--- Start Material ---
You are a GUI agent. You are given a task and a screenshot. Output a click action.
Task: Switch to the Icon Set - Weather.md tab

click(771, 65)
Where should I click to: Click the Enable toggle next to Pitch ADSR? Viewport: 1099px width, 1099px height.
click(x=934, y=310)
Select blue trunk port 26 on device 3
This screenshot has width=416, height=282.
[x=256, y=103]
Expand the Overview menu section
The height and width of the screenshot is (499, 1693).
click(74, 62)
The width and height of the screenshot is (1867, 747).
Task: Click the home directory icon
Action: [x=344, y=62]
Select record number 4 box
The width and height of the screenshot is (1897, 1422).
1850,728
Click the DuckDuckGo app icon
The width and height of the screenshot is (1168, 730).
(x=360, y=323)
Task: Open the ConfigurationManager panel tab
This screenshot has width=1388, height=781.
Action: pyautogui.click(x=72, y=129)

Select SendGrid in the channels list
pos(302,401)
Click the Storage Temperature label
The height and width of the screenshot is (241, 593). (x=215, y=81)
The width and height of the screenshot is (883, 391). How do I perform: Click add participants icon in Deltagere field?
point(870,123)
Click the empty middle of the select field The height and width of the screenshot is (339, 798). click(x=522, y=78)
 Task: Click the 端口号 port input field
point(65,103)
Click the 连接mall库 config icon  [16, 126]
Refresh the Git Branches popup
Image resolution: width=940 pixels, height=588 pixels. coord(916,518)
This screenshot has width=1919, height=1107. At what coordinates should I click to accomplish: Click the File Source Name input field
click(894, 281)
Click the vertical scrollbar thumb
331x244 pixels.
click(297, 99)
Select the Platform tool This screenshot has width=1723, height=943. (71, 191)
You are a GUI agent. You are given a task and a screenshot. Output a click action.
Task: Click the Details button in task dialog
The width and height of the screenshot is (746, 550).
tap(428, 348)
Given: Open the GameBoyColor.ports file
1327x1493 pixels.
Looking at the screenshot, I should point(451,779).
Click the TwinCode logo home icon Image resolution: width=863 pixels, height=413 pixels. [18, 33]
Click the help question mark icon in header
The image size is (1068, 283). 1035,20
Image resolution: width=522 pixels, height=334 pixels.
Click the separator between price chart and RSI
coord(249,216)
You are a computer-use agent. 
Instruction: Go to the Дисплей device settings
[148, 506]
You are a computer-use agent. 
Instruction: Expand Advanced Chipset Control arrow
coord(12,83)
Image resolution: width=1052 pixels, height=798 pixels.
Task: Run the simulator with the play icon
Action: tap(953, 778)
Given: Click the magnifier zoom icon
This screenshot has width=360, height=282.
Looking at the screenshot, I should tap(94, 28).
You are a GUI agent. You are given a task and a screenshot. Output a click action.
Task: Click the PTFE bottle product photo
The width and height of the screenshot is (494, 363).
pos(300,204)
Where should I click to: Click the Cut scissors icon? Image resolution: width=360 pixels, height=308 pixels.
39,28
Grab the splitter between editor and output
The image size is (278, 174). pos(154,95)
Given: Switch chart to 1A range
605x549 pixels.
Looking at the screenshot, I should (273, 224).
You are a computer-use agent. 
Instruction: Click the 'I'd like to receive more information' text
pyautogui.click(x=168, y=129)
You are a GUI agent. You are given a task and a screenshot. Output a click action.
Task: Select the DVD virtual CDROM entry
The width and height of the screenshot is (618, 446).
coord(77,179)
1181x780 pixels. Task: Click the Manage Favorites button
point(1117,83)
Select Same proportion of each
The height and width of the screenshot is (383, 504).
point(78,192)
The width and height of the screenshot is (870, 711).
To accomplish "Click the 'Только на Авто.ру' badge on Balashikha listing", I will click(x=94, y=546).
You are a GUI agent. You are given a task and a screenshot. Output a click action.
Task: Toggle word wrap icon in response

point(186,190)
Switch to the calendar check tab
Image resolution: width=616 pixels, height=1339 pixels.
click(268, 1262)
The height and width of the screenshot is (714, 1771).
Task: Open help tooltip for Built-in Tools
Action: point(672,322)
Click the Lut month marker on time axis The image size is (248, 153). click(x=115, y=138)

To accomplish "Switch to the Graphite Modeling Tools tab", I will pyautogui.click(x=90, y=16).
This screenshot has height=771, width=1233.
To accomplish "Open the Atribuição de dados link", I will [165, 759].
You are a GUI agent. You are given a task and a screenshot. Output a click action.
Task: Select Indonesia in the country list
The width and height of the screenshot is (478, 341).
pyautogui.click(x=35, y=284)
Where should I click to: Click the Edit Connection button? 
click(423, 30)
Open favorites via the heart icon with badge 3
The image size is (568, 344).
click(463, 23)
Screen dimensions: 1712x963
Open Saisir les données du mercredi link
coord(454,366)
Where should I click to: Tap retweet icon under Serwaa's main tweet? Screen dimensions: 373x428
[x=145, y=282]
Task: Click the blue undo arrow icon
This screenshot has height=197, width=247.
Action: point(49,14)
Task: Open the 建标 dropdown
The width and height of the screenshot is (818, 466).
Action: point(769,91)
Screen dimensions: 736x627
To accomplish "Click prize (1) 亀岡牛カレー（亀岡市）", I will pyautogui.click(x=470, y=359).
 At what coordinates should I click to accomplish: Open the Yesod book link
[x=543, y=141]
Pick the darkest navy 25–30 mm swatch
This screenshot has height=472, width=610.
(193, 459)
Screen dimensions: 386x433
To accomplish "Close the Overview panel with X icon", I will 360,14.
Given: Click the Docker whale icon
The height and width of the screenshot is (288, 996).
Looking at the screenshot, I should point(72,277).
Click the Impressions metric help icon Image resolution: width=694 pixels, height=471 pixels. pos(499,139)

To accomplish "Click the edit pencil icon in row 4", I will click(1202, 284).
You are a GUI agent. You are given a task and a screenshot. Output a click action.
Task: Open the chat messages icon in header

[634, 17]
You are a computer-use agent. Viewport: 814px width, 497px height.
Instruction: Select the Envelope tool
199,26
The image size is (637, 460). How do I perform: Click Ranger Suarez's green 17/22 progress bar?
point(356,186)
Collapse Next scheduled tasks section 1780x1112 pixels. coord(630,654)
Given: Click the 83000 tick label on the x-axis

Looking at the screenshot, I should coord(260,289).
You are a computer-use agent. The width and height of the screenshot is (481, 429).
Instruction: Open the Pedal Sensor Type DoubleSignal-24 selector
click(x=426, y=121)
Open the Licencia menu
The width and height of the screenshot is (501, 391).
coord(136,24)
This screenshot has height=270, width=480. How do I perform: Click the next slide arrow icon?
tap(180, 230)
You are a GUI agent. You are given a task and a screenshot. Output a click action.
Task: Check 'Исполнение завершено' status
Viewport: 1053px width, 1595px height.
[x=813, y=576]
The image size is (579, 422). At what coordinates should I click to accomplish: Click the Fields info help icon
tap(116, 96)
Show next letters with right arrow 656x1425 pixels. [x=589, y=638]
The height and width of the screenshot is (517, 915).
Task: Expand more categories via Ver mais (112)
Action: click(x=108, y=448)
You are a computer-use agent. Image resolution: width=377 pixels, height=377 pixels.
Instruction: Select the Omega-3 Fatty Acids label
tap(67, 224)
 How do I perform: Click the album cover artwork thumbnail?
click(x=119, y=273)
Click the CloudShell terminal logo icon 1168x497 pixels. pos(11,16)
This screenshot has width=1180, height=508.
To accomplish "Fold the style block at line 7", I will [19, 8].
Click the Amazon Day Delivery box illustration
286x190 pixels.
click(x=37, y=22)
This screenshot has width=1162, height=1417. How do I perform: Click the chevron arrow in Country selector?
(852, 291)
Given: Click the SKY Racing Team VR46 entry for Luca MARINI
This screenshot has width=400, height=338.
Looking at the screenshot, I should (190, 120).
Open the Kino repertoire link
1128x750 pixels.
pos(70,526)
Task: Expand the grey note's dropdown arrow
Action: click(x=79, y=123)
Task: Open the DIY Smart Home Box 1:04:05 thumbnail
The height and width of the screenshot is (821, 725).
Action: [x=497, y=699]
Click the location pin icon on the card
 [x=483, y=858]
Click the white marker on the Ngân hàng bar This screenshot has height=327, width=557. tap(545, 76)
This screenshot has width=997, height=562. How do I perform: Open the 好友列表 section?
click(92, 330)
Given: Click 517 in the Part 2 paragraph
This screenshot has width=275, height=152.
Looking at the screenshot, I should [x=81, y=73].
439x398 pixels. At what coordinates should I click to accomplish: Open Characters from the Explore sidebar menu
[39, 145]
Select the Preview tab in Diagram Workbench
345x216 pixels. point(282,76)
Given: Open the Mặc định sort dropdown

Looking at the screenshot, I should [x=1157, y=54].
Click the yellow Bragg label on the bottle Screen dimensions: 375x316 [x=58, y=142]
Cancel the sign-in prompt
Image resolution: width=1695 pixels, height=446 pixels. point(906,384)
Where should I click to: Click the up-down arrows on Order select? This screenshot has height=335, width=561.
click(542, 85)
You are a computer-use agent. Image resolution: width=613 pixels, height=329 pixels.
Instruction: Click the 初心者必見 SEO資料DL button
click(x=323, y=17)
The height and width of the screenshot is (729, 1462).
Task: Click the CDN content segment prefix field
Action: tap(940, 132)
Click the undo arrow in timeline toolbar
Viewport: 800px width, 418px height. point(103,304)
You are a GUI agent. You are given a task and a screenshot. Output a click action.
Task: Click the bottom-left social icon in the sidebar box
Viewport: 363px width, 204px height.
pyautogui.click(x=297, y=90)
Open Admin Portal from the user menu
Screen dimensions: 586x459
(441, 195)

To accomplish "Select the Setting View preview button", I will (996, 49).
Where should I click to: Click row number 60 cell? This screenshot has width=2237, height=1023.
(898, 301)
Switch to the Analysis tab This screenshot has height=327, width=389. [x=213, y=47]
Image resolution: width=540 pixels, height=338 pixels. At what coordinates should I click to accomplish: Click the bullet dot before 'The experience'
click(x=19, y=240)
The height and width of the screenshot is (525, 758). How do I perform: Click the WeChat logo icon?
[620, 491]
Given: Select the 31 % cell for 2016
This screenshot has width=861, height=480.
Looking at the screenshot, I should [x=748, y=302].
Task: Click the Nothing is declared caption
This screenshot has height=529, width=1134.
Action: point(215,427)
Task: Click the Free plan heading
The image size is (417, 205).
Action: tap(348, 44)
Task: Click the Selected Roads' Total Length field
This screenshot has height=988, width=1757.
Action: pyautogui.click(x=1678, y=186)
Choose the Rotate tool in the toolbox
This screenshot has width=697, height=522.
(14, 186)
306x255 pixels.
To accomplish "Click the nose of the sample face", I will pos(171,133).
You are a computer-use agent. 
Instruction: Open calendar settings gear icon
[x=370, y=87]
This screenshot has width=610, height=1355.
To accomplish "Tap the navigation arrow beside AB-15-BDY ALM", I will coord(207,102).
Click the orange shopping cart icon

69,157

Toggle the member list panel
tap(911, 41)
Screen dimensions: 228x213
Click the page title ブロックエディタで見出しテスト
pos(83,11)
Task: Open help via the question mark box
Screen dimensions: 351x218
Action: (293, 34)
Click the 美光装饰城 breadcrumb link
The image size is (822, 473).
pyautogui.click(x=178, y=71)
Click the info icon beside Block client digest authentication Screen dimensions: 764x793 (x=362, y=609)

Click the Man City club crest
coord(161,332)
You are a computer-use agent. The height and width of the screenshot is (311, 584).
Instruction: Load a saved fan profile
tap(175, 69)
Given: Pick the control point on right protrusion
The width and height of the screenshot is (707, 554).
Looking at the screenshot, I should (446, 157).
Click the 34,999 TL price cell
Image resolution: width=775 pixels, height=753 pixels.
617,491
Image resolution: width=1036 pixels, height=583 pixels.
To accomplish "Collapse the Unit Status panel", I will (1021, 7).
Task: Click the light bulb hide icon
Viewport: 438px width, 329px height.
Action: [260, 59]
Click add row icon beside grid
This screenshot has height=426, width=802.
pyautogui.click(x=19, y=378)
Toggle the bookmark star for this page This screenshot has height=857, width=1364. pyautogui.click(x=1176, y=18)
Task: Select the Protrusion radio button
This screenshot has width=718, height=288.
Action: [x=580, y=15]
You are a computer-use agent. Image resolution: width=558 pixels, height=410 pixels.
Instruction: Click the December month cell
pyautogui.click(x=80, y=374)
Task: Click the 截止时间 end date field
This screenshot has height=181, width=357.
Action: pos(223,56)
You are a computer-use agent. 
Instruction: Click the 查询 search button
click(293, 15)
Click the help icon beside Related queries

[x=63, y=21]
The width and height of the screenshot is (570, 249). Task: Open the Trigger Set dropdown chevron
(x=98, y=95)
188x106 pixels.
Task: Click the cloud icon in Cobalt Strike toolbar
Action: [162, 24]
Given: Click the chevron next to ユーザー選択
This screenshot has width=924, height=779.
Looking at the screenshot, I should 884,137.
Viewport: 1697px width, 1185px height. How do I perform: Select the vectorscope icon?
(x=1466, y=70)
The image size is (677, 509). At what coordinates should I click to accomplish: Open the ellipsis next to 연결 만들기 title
--- End Material ---
Copy every line of the items above that contains the string "entry". Case counts.

Task: Select the DVD virtual CDROM entry
Given: Click the SKY Racing Team VR46 entry for Luca MARINI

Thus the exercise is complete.